## What is required
The answer must consist of every line in the data that contains "computer".

Stored data
•••
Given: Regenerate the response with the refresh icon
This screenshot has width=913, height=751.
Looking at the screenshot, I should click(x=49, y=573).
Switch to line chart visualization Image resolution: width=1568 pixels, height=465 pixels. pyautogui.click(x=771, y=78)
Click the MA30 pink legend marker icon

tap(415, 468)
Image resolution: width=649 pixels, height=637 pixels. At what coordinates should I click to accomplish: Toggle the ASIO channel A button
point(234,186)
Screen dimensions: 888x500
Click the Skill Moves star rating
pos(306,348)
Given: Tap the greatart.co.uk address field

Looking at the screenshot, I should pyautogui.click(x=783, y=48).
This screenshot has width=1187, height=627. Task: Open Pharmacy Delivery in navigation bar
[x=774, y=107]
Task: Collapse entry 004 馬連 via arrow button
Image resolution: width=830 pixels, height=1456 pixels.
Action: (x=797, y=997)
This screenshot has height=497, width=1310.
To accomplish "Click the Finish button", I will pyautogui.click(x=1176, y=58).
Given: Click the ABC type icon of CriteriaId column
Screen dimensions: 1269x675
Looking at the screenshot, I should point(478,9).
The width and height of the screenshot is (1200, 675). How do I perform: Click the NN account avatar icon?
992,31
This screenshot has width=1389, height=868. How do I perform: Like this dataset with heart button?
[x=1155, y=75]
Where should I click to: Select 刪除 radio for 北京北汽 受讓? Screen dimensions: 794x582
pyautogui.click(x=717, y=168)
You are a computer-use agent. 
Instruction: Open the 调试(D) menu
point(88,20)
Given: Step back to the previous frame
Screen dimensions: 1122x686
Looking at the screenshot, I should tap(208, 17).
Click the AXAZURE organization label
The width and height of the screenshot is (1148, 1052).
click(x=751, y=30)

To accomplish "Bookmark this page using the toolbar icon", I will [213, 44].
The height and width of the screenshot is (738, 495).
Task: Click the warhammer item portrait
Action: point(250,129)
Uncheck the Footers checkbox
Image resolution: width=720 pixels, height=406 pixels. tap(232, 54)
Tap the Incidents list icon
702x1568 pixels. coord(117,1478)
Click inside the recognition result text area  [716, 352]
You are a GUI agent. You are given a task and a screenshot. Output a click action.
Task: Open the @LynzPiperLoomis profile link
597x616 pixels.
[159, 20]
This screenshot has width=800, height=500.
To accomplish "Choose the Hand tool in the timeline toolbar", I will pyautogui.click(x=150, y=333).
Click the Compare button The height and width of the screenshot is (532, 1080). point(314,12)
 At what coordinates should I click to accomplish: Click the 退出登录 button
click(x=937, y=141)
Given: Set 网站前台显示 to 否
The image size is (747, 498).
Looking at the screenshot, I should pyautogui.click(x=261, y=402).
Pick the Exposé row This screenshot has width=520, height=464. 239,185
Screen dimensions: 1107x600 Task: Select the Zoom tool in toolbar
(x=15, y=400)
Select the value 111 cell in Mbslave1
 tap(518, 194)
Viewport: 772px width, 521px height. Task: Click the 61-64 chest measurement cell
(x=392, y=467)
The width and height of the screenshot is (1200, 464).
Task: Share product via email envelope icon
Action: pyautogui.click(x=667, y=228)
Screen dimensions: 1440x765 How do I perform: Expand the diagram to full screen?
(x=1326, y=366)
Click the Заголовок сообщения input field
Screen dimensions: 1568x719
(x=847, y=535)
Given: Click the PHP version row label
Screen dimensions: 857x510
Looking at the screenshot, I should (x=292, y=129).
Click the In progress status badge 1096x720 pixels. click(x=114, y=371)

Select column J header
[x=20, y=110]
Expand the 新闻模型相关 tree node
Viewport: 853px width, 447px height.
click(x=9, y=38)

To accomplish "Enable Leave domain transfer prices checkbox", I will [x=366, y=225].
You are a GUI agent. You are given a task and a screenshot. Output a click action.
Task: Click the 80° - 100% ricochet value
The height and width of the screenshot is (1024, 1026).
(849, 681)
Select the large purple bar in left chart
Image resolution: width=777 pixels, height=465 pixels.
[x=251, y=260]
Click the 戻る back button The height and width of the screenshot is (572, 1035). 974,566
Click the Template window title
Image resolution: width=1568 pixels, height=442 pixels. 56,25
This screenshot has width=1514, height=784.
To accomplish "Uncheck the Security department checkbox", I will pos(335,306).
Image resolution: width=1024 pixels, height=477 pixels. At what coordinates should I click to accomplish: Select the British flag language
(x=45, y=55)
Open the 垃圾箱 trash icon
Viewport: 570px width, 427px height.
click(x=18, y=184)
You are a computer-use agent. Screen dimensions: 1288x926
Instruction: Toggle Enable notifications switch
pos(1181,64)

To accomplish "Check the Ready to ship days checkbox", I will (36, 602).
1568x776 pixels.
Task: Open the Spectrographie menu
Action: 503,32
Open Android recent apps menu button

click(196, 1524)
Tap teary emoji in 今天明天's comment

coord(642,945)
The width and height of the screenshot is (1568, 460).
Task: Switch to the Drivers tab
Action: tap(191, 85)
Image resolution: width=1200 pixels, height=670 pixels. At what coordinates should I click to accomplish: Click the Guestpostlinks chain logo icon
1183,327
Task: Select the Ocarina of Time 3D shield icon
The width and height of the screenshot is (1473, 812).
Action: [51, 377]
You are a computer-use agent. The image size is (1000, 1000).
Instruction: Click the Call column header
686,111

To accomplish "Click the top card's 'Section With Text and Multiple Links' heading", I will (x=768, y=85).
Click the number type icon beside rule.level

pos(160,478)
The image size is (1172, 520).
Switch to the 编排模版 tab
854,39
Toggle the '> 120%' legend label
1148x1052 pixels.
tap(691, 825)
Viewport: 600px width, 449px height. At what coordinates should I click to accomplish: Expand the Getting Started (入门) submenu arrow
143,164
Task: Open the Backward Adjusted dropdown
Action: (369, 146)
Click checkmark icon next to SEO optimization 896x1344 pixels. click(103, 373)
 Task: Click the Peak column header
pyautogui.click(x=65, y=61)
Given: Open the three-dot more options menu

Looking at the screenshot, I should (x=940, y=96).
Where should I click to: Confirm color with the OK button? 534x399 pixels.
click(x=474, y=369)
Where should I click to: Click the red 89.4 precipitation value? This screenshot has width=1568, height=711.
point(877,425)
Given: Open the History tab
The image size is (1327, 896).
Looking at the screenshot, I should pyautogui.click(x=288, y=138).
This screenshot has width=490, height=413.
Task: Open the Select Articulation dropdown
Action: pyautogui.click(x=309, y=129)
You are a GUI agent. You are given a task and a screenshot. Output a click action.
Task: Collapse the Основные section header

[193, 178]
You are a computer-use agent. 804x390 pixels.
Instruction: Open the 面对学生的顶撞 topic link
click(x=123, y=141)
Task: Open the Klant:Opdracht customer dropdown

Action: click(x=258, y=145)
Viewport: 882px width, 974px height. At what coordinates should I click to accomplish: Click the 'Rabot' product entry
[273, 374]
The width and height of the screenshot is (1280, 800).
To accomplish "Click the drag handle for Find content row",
•••
## Written response
You are a computer-use agent. 
You are a computer-use agent. Screen dimensions: 1288x926
You are a computer-use agent. The image size is (1000, 1000).
You are a computer-use agent. 804x390 pixels.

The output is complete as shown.